#### Task input
--------------------

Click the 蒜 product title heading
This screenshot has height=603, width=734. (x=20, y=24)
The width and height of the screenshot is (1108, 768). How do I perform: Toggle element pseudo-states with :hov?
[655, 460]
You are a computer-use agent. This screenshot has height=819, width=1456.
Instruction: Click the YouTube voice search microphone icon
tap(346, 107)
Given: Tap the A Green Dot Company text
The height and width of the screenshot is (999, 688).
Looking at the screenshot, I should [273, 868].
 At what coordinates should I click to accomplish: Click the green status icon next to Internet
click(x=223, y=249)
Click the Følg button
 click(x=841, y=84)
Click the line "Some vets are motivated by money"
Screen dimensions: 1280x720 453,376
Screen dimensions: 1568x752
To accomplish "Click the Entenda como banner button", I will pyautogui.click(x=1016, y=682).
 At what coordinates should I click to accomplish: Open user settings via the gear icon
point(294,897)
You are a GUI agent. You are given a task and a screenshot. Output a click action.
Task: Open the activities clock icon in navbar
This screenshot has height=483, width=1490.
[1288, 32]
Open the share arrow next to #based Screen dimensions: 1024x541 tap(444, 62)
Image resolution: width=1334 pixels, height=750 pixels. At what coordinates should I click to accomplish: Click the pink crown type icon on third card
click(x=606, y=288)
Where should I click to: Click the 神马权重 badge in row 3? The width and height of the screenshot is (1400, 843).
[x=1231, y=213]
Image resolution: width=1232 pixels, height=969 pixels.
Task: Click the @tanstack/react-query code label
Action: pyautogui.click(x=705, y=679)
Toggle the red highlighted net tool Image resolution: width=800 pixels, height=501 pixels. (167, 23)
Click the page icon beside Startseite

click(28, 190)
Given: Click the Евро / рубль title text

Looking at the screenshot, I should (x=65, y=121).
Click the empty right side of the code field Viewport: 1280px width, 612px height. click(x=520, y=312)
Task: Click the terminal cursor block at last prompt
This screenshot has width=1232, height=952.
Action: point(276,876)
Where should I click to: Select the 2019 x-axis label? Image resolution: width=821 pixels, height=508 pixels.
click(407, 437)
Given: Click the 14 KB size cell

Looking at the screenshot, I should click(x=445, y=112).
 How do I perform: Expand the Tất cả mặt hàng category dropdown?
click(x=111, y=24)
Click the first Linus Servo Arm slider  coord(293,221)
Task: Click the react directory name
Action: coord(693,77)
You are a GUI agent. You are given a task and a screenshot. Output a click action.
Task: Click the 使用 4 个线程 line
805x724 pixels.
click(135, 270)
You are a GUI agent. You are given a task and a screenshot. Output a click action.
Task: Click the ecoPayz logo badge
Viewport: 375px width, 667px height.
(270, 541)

--------------------

#### Short exercise
Copy out the listing verbatim, beginning at the line that contains "Where should I click to: Select" and continuing through the end of the listing.

#### Task response
Where should I click to: Select the 2019 x-axis label? Image resolution: width=821 pixels, height=508 pixels.
click(407, 437)
Given: Click the 14 KB size cell

Looking at the screenshot, I should click(x=445, y=112).
 How do I perform: Expand the Tất cả mặt hàng category dropdown?
click(x=111, y=24)
Click the first Linus Servo Arm slider  coord(293,221)
Task: Click the react directory name
Action: coord(693,77)
You are a GUI agent. You are given a task and a screenshot. Output a click action.
Task: Click the 使用 4 个线程 line
805x724 pixels.
click(135, 270)
You are a GUI agent. You are given a task and a screenshot. Output a click action.
Task: Click the ecoPayz logo badge
Viewport: 375px width, 667px height.
(270, 541)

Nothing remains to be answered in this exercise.